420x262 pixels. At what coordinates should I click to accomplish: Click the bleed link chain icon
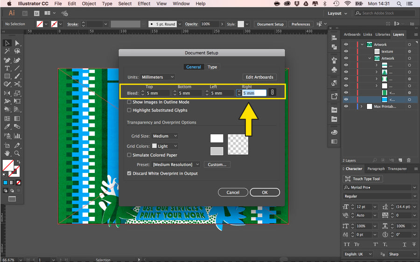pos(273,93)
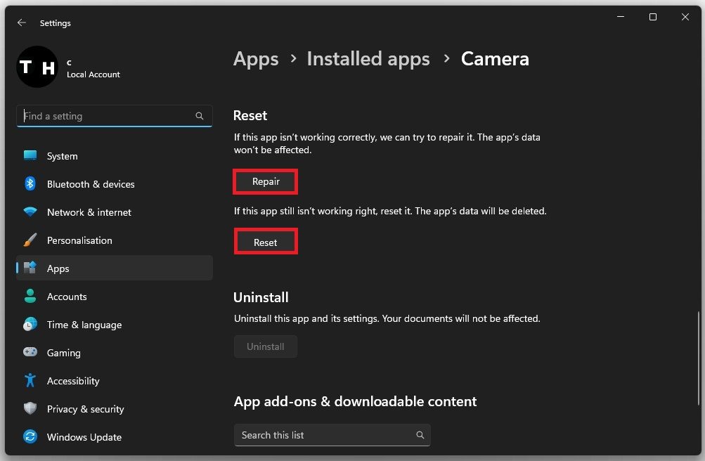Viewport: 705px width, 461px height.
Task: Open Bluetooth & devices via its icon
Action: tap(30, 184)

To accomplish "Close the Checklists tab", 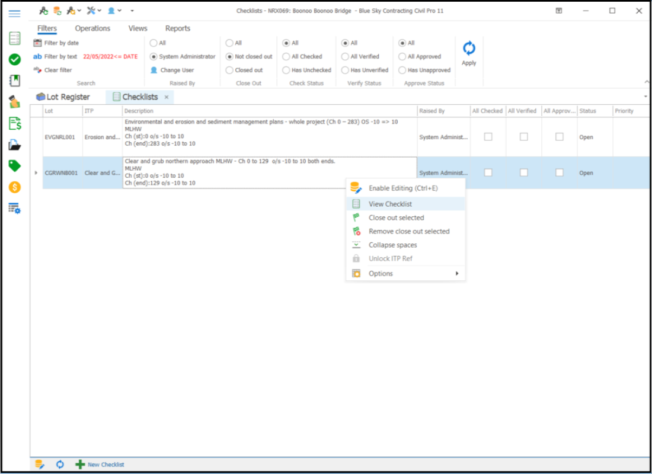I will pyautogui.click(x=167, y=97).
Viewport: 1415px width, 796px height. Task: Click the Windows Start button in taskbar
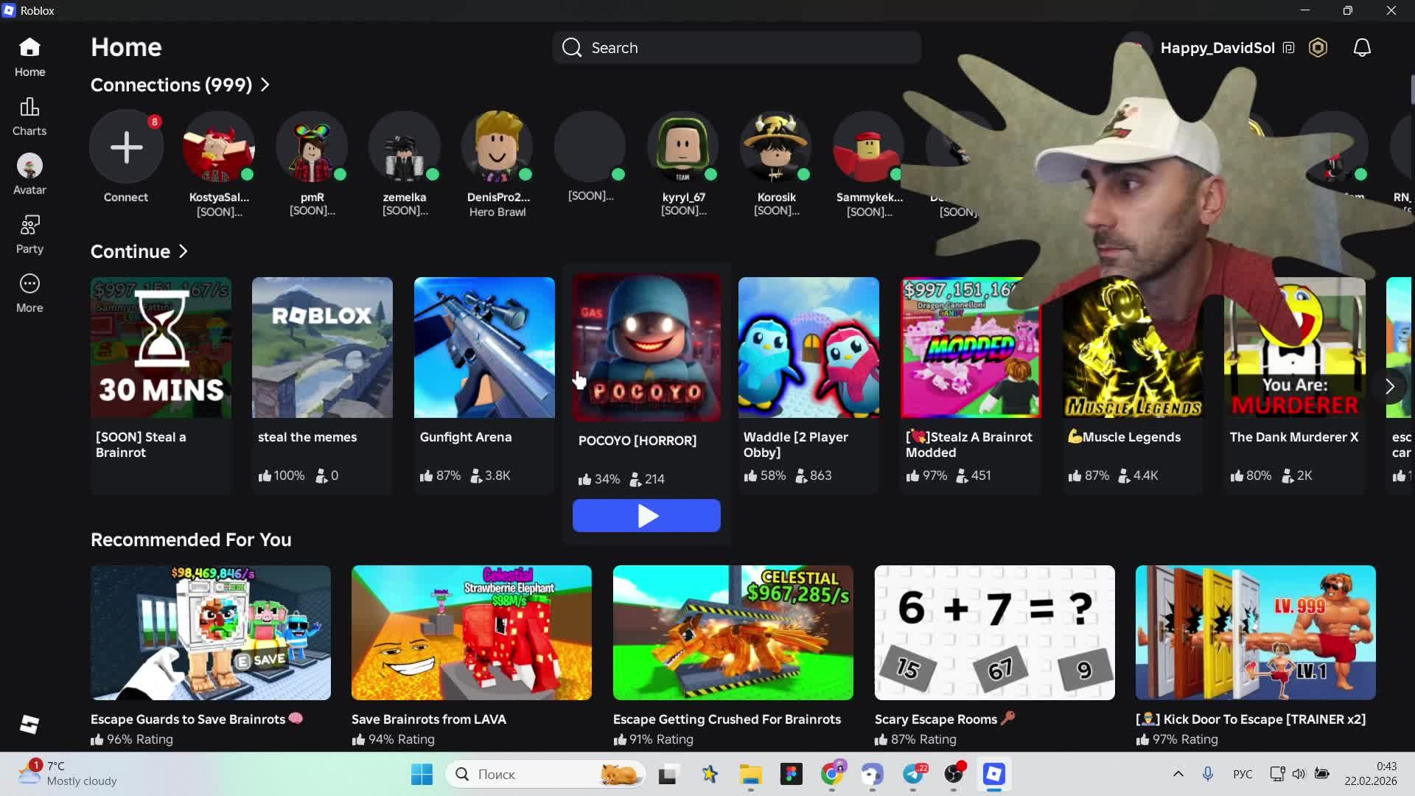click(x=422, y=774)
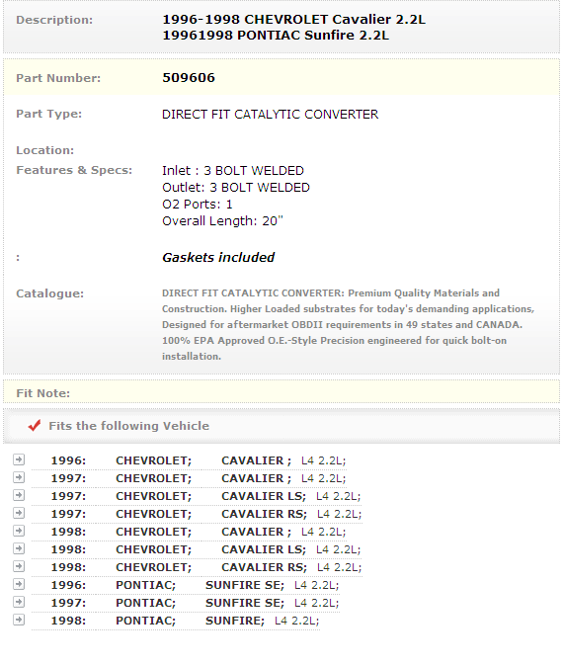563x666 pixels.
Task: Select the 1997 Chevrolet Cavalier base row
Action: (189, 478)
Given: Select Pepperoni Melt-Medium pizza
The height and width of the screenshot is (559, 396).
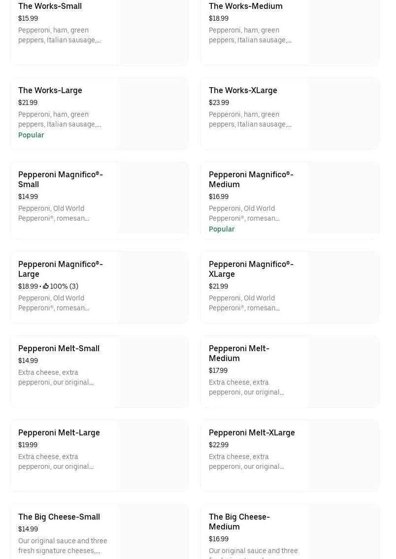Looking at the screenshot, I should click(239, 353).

...

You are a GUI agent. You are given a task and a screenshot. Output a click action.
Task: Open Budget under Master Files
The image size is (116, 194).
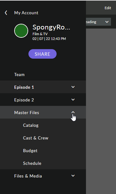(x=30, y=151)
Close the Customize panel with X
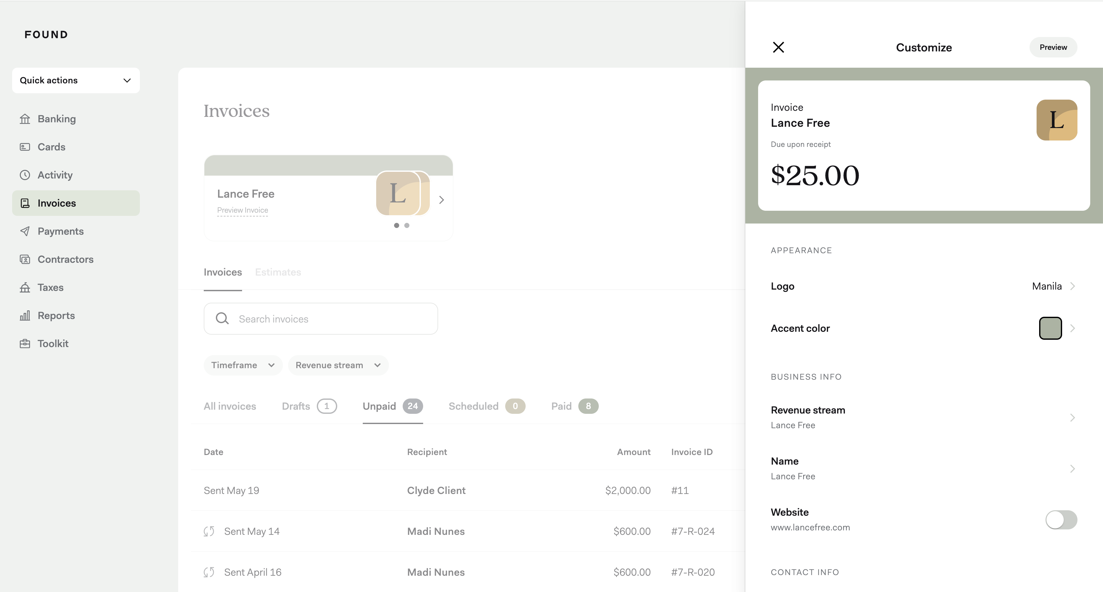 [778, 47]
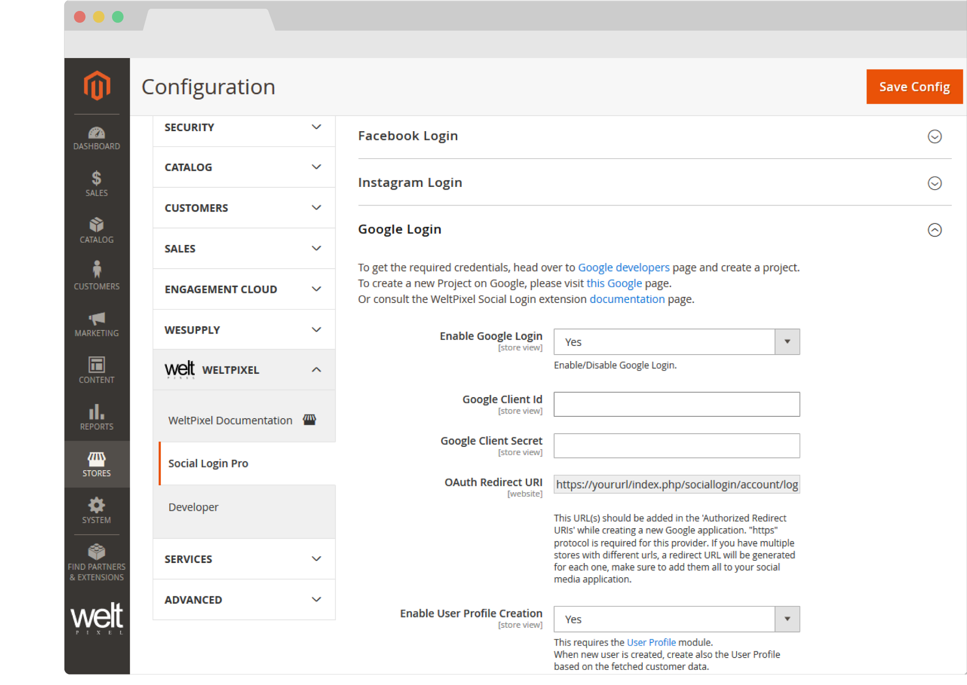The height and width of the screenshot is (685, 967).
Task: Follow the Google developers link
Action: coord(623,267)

**TASK GOAL:** Reproduce the part that opens with the line containing "You are a GUI" and closes with the line containing "Action: coord(623,267)", substituting "Expenses" for "Budget" and leaving everything else unchanged. Give only those entries and leave the pictures out of your answer.

**COMPLETE ANSWER:**
You are a GUI agent. You are given a task and a screenshot. Output a click action.
Task: Open Expenses under Master Files
The image size is (116, 194).
(x=30, y=151)
Close the Customize panel with X
 [778, 47]
The height and width of the screenshot is (685, 967).
Task: Follow the Google developers link
Action: coord(623,267)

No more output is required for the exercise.